Abaixo, falaremos sobre alguns pontos discutidos por cada um desses ilustres professores.
Prof.Dr. João Cardoso Palma Filho
O Prof. João Cardoso explicou que essa discussão sobre o ensino de ciclos já vem de longa data.
Porém, é preciso melhorar as condições das escolas, para que se possa oferecer efetivamente um ensino de qualidade.
Uma observação feita pelo professor, diz respeito à necessidade de se pensar em como se obter um ensino de qualidade, principalmente no ensino fundamental, uma vez que esse é o segmento freqüentado pela maior parte da população.

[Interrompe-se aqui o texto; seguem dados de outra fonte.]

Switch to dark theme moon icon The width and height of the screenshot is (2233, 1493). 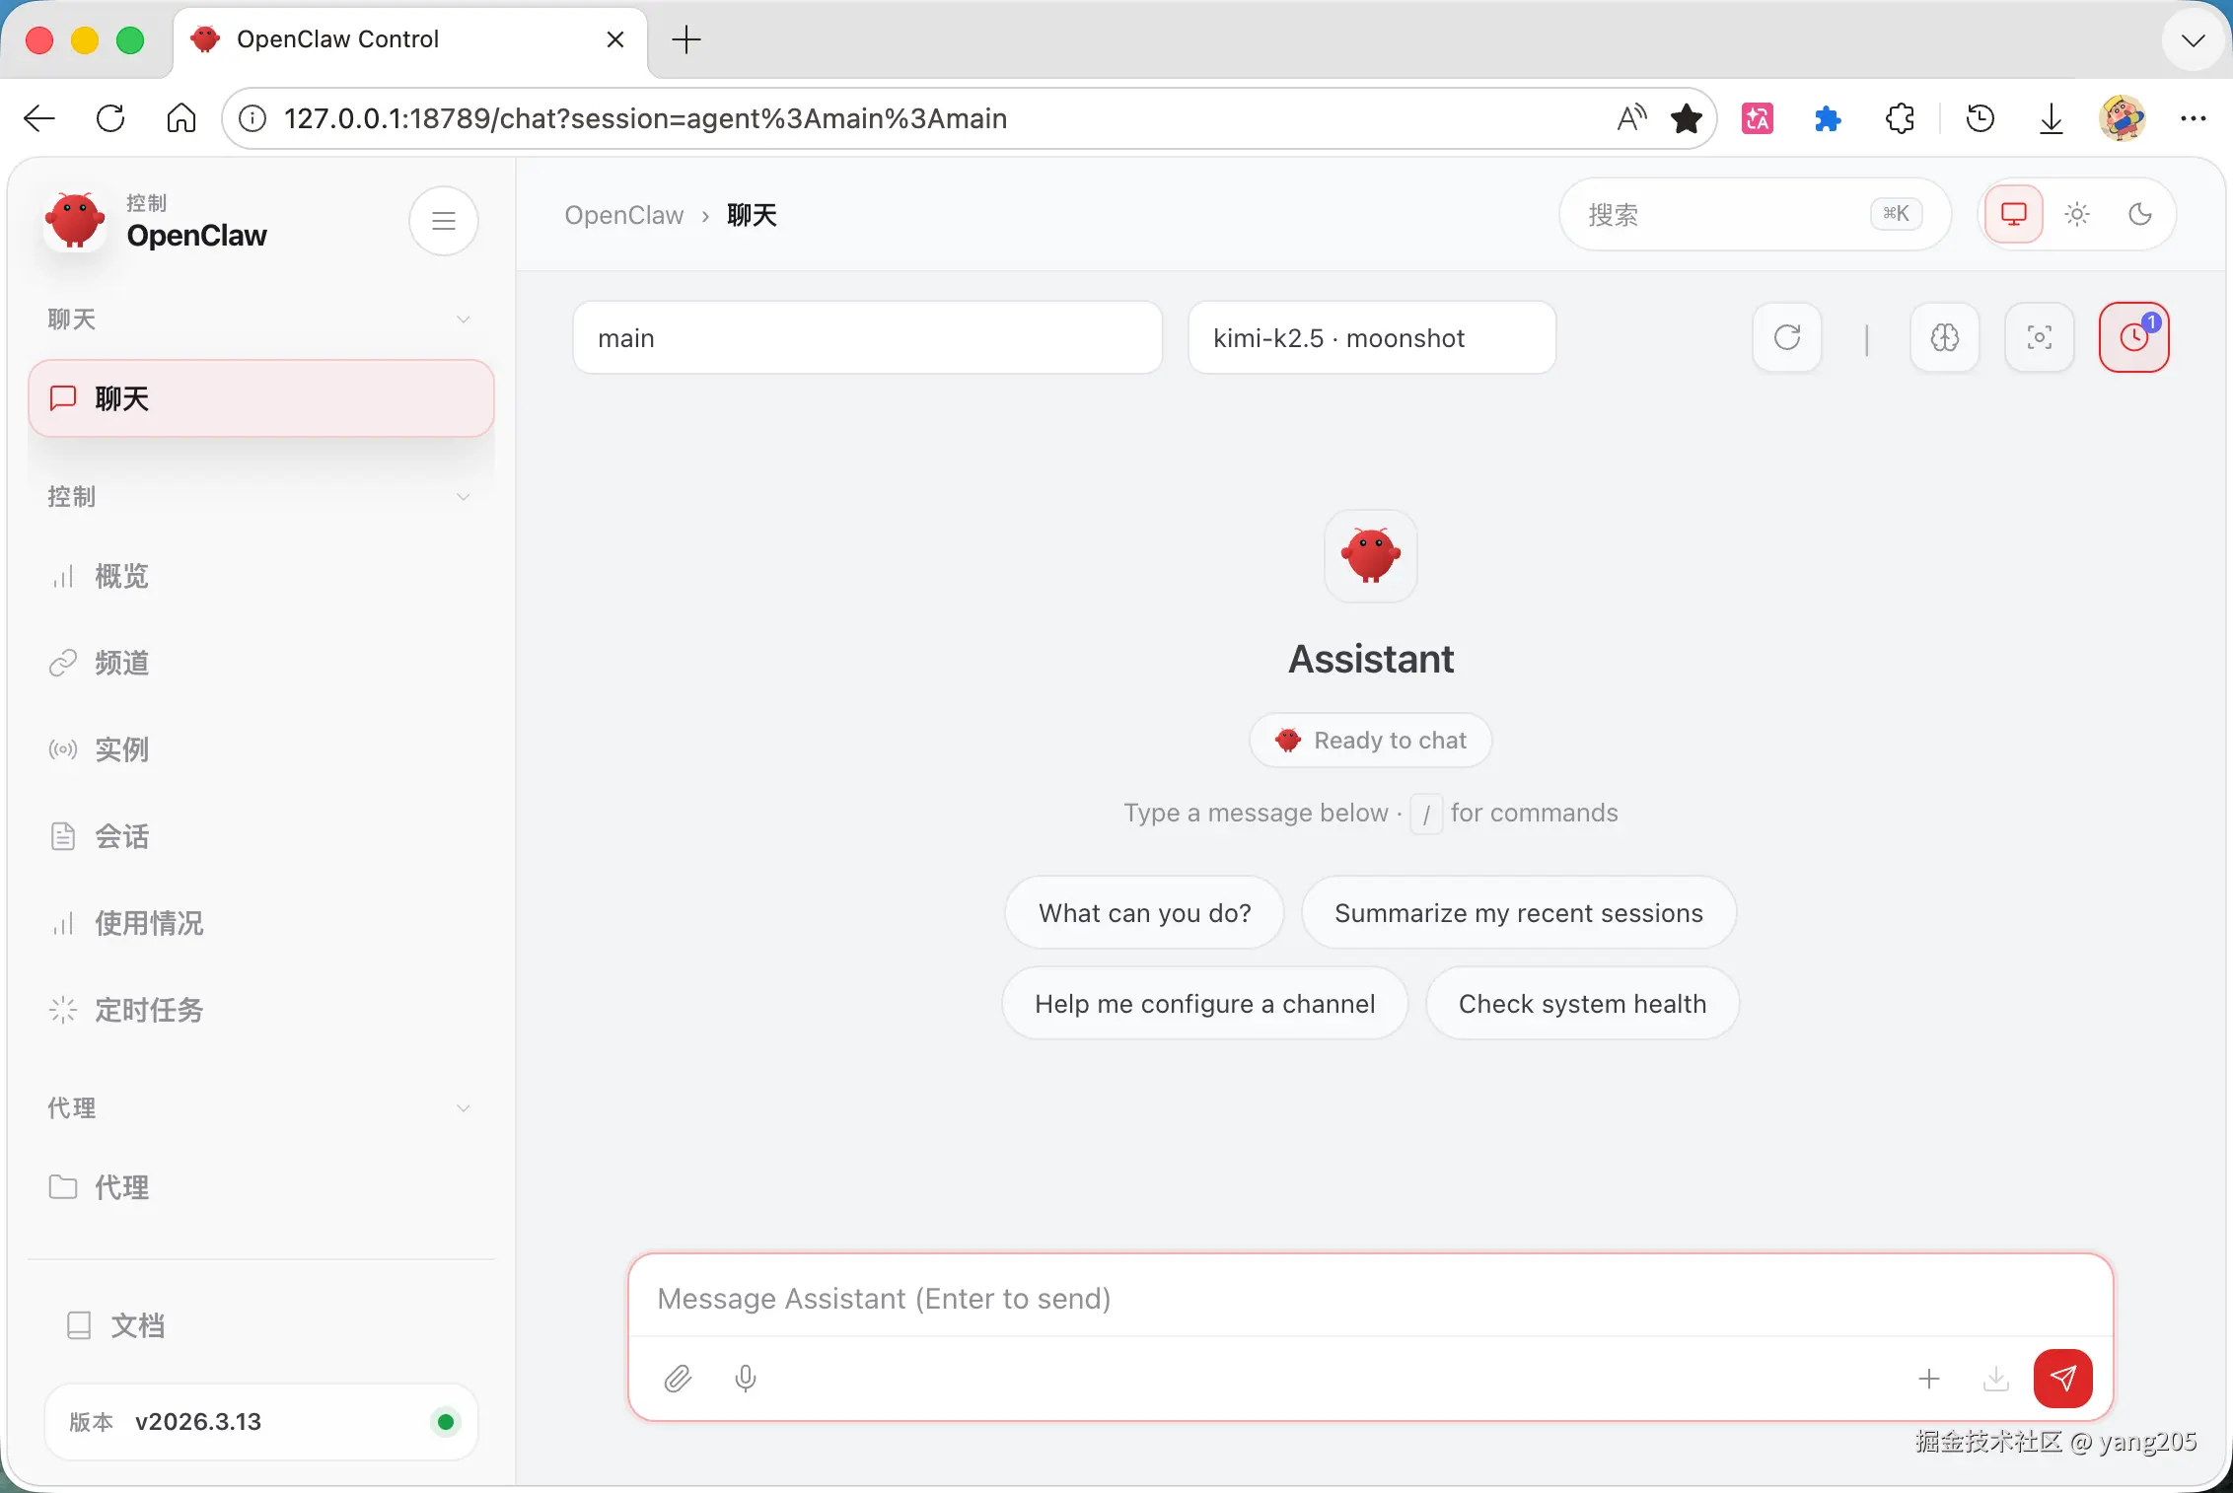pyautogui.click(x=2139, y=214)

Nas palavras do professor, é preciso que haja uma universalização do ensino. Levar a população para a escola.
Entretanto, melhorias precisam ser feitas, uma vez que a maior dificuldade hoje são as salas superlotadas e o despreparo dos professores para receber esses alunos.
Entretanto, ao falar do despreparo dos professores, o professor João Cardoso deixa bem claro que isso se deve ao fato dos professores de ensino fundamental terem que lidar com alunos que chegam na escola cursando a 5.ª ou 6.ª série sem saber ler. E como se ensinar história ou geografia para alunos que ainda não estão alfabetizados?
Segundo ele, o problema não pára por aí, pois o ideal seria 25, no máximo 30 alunos por sala. Além disso, o material didático também merece especial atenção, pois precisa ter qualidade. Os professores precisam de formação continuada, plano de carreira, valorização, O professor alfabetizador não tem o devido reconhecimento, nem remuneração digna.
A educação brasileira sofre também com a falta de investimento. Apenas 4 a 4,5% do PIB é direcionado à educação, ao passo que o defendido é 7%, sendo o ideal 10%.
O professor fala da existência de uma exclusão nas escolas dentro da própria inclusão, já que os alunos chegam na mesma série com diferentes níveis de conhecimento. Segundo o professor, é preciso que os alunos tenham um reforço / recuperação no momento em que apresentem dificuldades, isso para que a turma seja nivelada.
O professor demonstrou um grande nível de conhecimento do atual quadro brasileiro de educação, e trouxe muitas questões importantes para a discussão, o que enriqueceu muito o debate.
Prof.Dr. José Luis Feijó Nunes
O Prof. José Luis reafirmou o fato da discussão da progressão continuada ou ciclos não ser novidade.
Para ele, ao se colocar a população dentro da escola, nos deparamos com o problema do despreparo escola e dos professores para receber esses alunos.
Ao tentar resolver o problema da evasão escolar e dar conta do grande número de crianças fora da escola, não foi pensado na estrutura para recebê-los.
Ao narrar sua experiência pessoal dentro da escola, falou sobre o problema enfrentado ao se deparar com o grande número de alunos com dificuldades, muitos ingressando na 5.ª série sem estarem alfabetizados. O professor não tinha preparo adequado para lidar com esses alunos, criando uma grande lacuna dentro da escola. Ou, como bem falou o prof. João Cardoso Palma Filho, “criou-se uma exclusão dentro da própria inclusão nas escolas”.
Para o professor, é necessário criar oportunidades para todos, fazer acontecer a inclusão, promovendo melhores condições de trabalho aos professores, sem o acúmulo de aulas. Precisamos urgentemente acabar com a idéia de que dentro da escola não se faz nada.
O discurso desses dois professores se aproxima muito, servindo de alerta ao que acontece nas escolas, nos mobilizando para criar um ensino de qualidade e promover uma inclusão de fato, acolhendo e valorizando nossos alunos.